Last month was International #CityHallSelfie Day, and one particular mid-council meeting collage caught my eye:
Turns out, this artwork came from Jefferson City, Missouri’s shutterbug Mayor Carrie Tergin. We got deep into selfies, public comments, and whether mayors are important.
Q: How many times per week do you take mayoral selfies?
A: Boy, I wish I counted! I’m a pretty active mayor. I have a big Facebook following. If I’m at an event and people see me, they say, “we want to get a selfie with the mayor!” It’s just kinda become my thing!
Q: Has anyone ever called you the Kim Kardashian of Central Missouri?
A: [Laughs] No! I’ve never, ever, ever had that impression, actually.
Q: Let’s try to make that a thing. In what circumstances other than #CityHallSelfie Day would you take a selfie during a council meeting?
A: That’s NEVER happened until City Council Selfie day. We’re at at the pre-meeting and–I have to give credit to two other council representatives: Councilwoman [Erin] Wiseman and Councilman [Ken] Hussey–both said during our pre-meeting, “did you know today’s #CityHallSelfie Day?” And I said, “What?!” That was not even on my radar! So they’re all laughing, then we went over to council chambers and took more selfies.

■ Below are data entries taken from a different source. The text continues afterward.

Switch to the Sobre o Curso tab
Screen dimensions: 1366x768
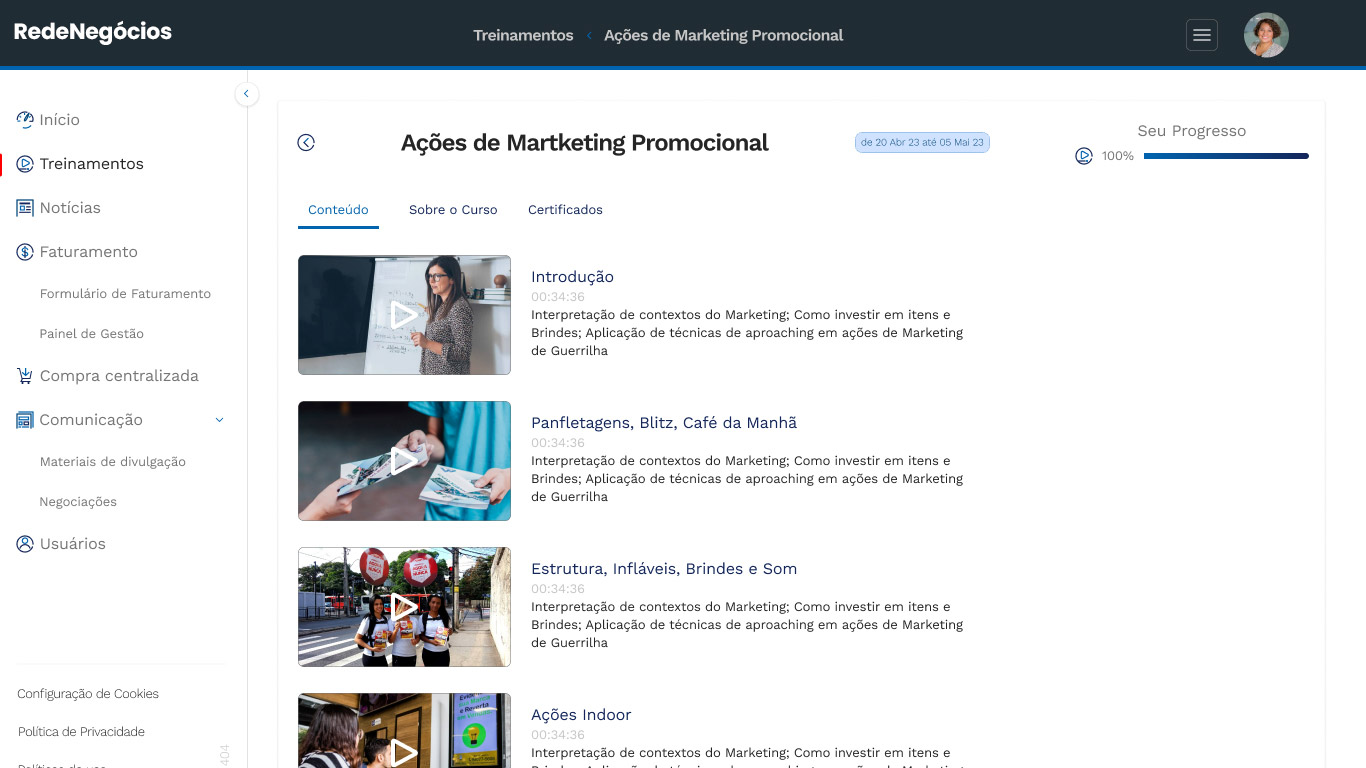[453, 210]
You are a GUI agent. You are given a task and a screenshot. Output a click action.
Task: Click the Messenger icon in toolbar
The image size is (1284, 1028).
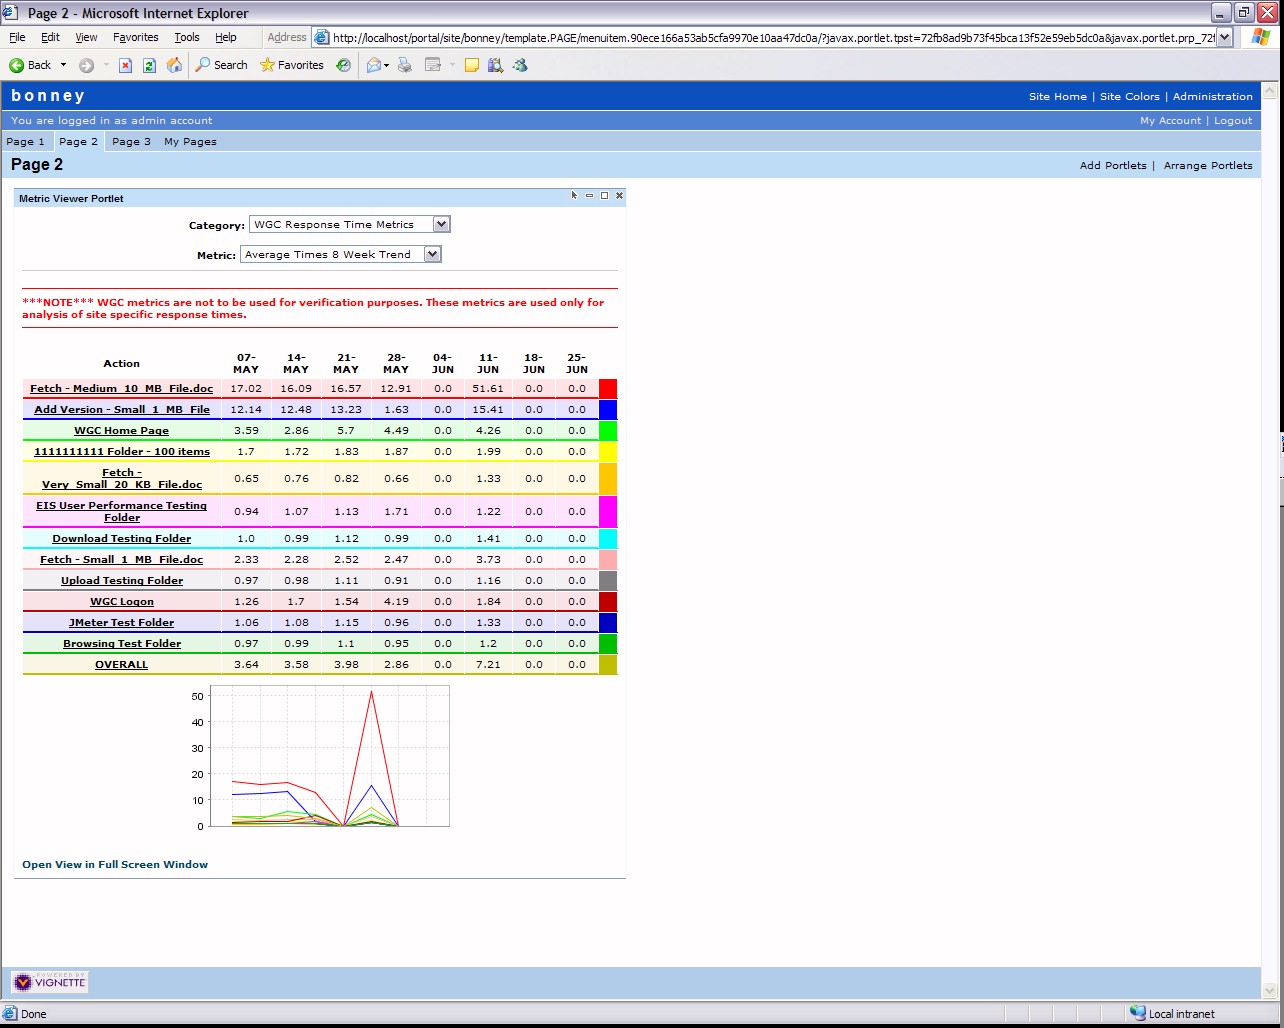click(x=520, y=65)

Q: We have some footage of those selfies:
A: When we present proclamations or if we have a group there, I always try to stop and say, “hey let’s get a picture.” Then I post it and share it. I know the council probably would say, “here she goes again, getting out her camera.” But for some people that come to city council to talk about what’s important to them, this is their moment to shine.
Q: And it might be the only time that person comes to a city council meeting, so you make it count. Which reminds me, during an interview in 2015, you said this:
How often did you show up to comment at city council meetings?

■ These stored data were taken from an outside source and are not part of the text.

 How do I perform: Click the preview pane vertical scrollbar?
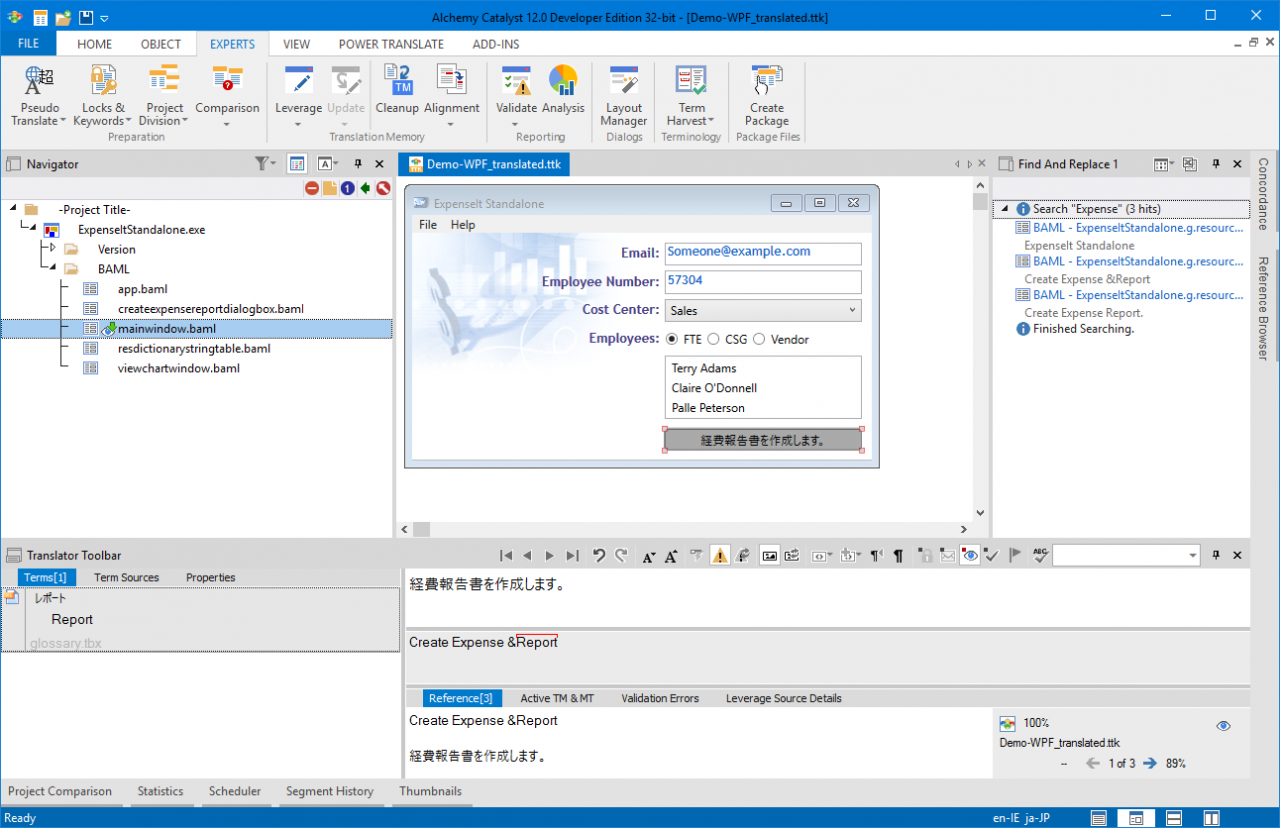[x=980, y=350]
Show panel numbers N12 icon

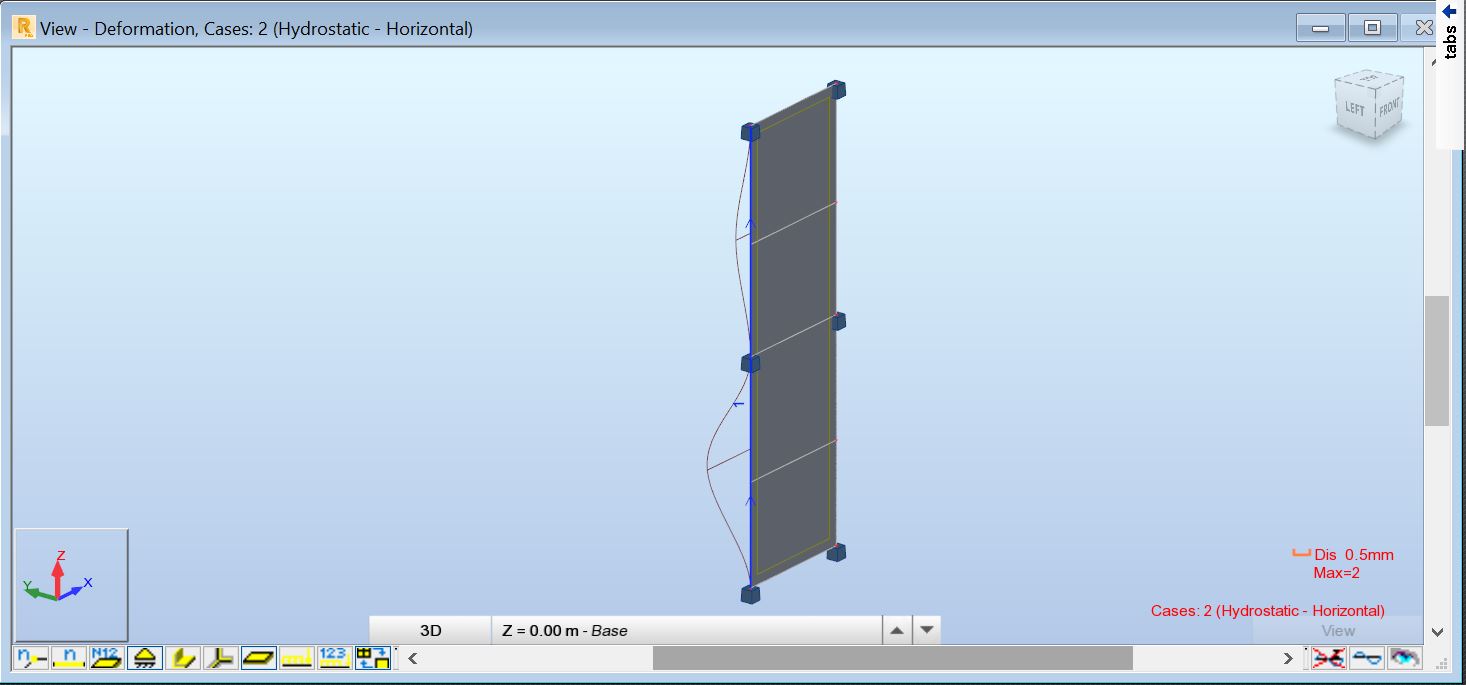coord(106,658)
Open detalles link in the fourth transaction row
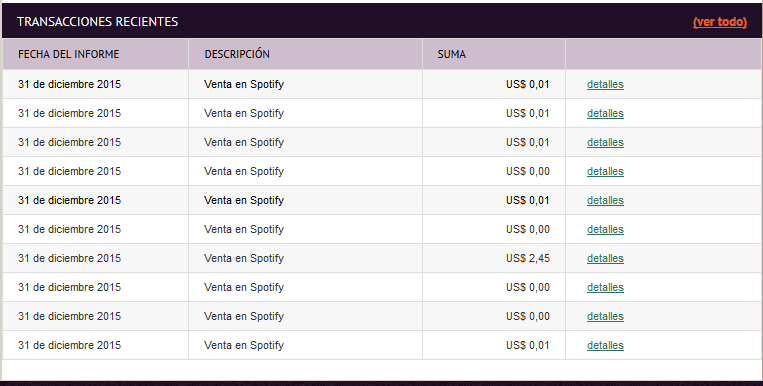This screenshot has width=763, height=386. 605,171

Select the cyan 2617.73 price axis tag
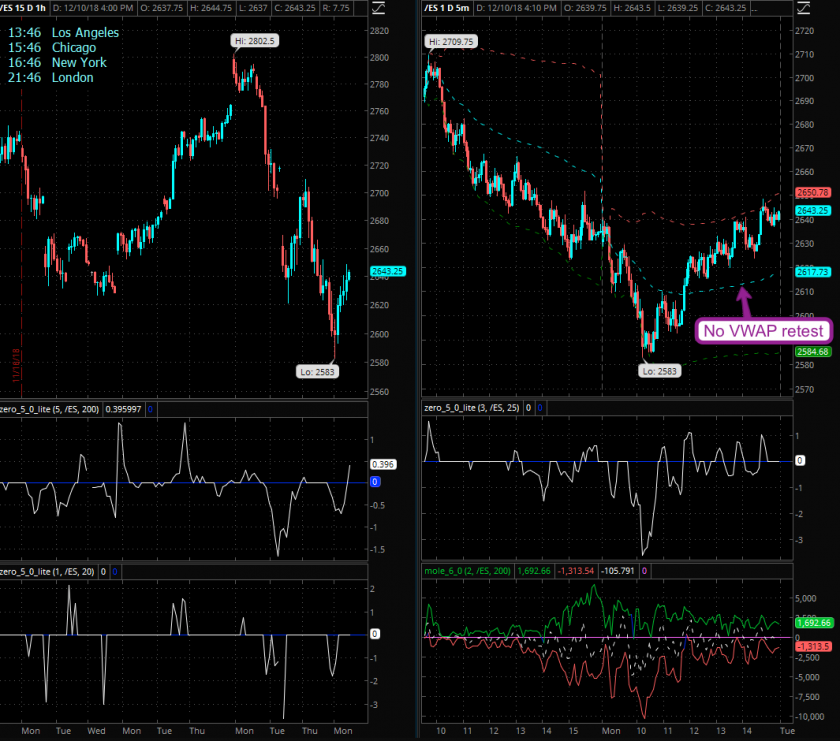[811, 272]
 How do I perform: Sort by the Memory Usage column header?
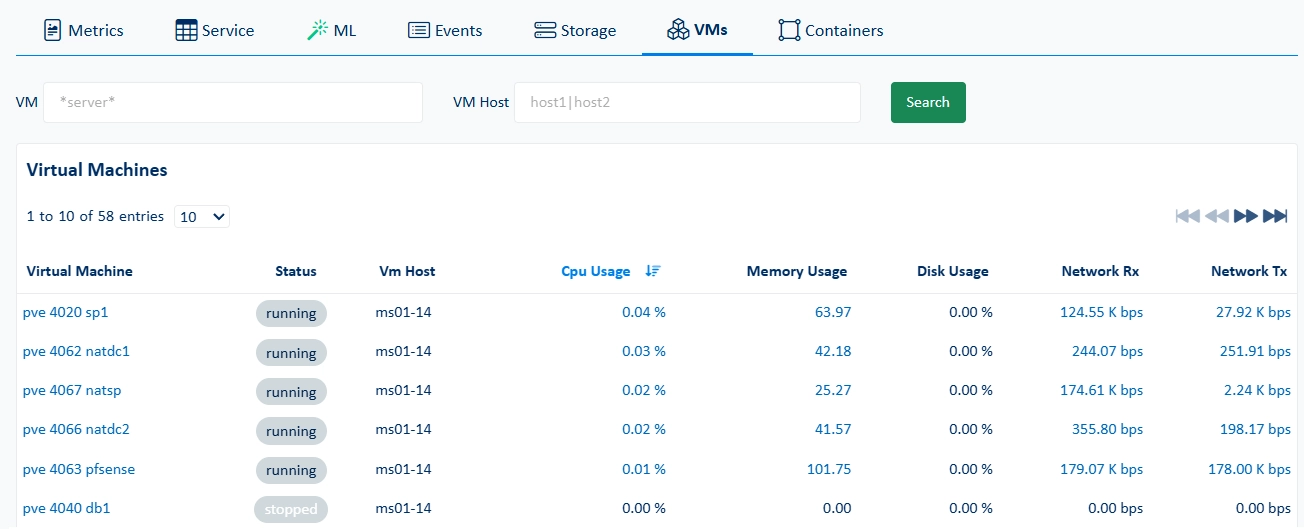click(x=796, y=271)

A: Probably several times a year. As we found the city taking down some older homes, I found myself at the podium a lot.
Q: What advice would you give Carrie Tergin, the public commenter, at being better at influencing Carrie Tergin, the mayor?
A: I think the key is to be precise and…
A: Focused. Brief is part of that. People come before the council and they don’t necessarily know what they’re asking for.
Q: At council meetings, what’s the difference between being mayor and a regular council member?
A: The mayor presides over the meeting, but doesn’t have a vote unless it’s a tie. Some would say, “you don’t have a vote, so are you really that important?” Absolutely. Even a mayor without a vote still is charged with guiding the council. The [former Mayor John] Landwehr Rule was, “you’re not gonna clap and you’re not gonna boo.”
Q: As mayor, do you now see public commenters from your days as a citizen and still have a connection with them?
A: Oh, yeah. Some of those folks that, we were together championing causes back in the early to mid-2000s, we’re still saying, “wow, look at how much we’re accomplishing now.”
Q: Do you think they see you as the one who “made it?”
A: No, it’s not about me. I think what they see is that they supported me, and their support is what was key.